A Prospective Trial of Aggressive Hydration Strategy to Reduce Post-ERCP Pancreatitis

August 4, 2016 updated by: Jun Ho Choi, Dankook University

Multicenter Prospective Randomized Trial of Aggressive Hydration Strategy to Reduce Post-ERCP Pancreatitis

Postendoscopic retrograde cholangiopancreatography pancreatitis is the most frequent and serious complication of ERCP procedures, occurring in approximately 5-15% of unselected patients. Pharmacologic prevention of post-ERCP pancreatitis has been the topic of several investigations in recent years. Hydration is considered a mainstay of treatment for acute pancreatitis. We perform multicenter, prospective, randomized trial to investigate whether intravenous vigorous hydration with lactated Ringer's solution reduces the risk of post-ERCP pancreatitis.
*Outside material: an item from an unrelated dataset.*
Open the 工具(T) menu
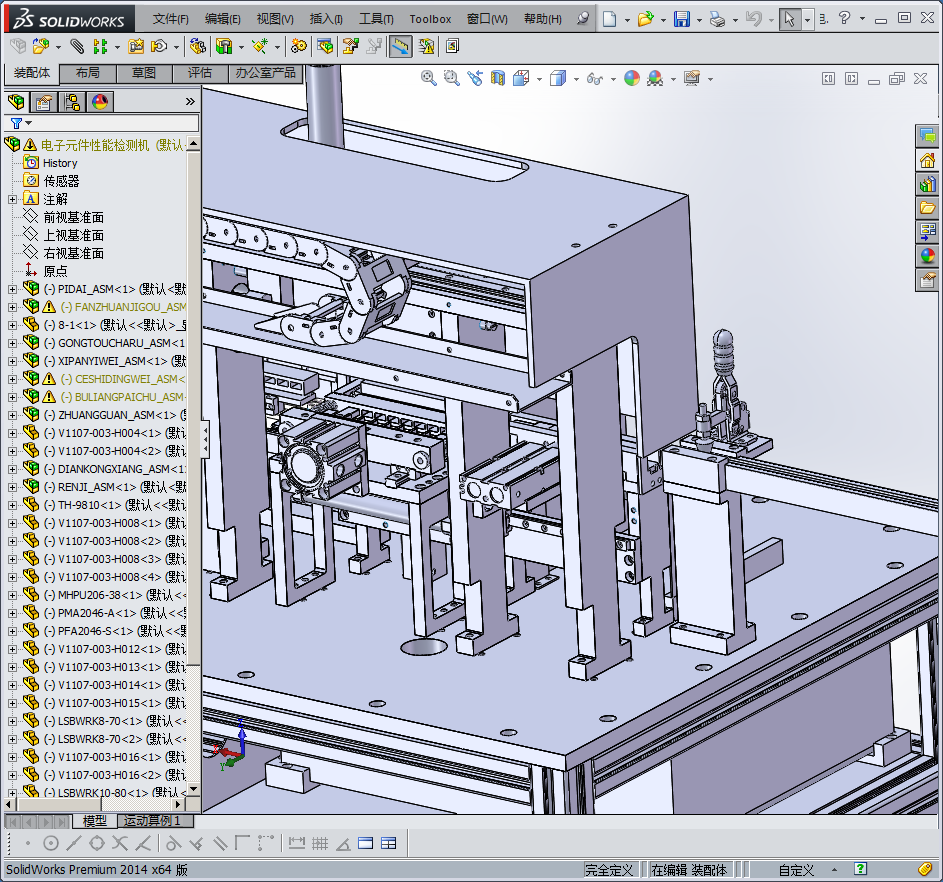[376, 19]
Inclusion criteria : consecutive patients older than 18 years who are scheduled to undergo diagnostic or therapeutic ERCP will be recruited.

Patients will be randomly assigned in a 1:1 ratio to receive either vigorous hydration (treatment arm) or standard hydration (standard arm). Randomization will be performed in a double blinded fashion using computer-generated random numbers.

Treatment arm (vigorous hydration arm);

  • Initial bolus of lactated Ringer's solution at 10 mL/kg over 1 hour prior to ERCP
  • Intravenous lactated Ringer's solution at a rate of 3 mL/kg/h during the procedure and continued for 8 hours.
  • At the end of ERCP, post-procedure bolus of lactated Ringer's solution at 10 mL/Kg over 1hour Standard arm (standard hydration arm);
  • Patients will receive lactated Ringer's solution at the start of the ERCP and the fluids will be administered at a rate of 1.5 ml/kg/h during the procedure and for 8hours after ERCP.

The primary endpoint was development of post-ERCP pancreatitis, which define as increased pancreatic pain (more than 3 on a visual analogue pain scale) and hyperamylasemia (three times the upper limit of normal).

The secondary endpoint included the development of asymptomatic hyperamylasemia, severity of pancreatitis, and fluid overload.

Study Overview

Detailed Description

Postendoscopic retrograde cholangiopancreatography pancreatitis is the most frequent and serious complication of ERCP procedures, occurring in approximately 5-15% of unselected patients. Pharmacologic prevention of post-ERCP pancreatitis has been the topic of several investigations in recent years. Hydration is considered a mainstay of treatment for acute pancreatitis. We perform multicenter, prospective, randomized trial to investigate whether intravenous vigorous hydration with lactated Ringer's solution reduces the risk of post-ERCP pancreatitis.

Patients will be randomly assigned in a 1:1 ratio to receive either vigorous hydration (treatment arm) or standard hydration (standard arm). Randomization will be performed in a double blinded fashion using computer-generated random numbers.

Treatment arm (vigorous hydration arm);

  • Initial bolus of lactated Ringer's solution at 10 mL/kg over 1 hour prior to ERCP
  • Intravenous lactated Ringer's solution at a rate of 3 mL/kg/h during the procedure and continued for 8 hours.
  • At the end of ERCP, post-procedure bolus of lactated Ringer's solution at 10 mL/Kg over 1 hour

Standard arm (standard hydration arm);

- Patients will receive lactated Ringer's solution at the start of the ERCP and the fluids will be administered at a rate of 1.5 ml/kg/h during the procedure and for 8hours after ERCP.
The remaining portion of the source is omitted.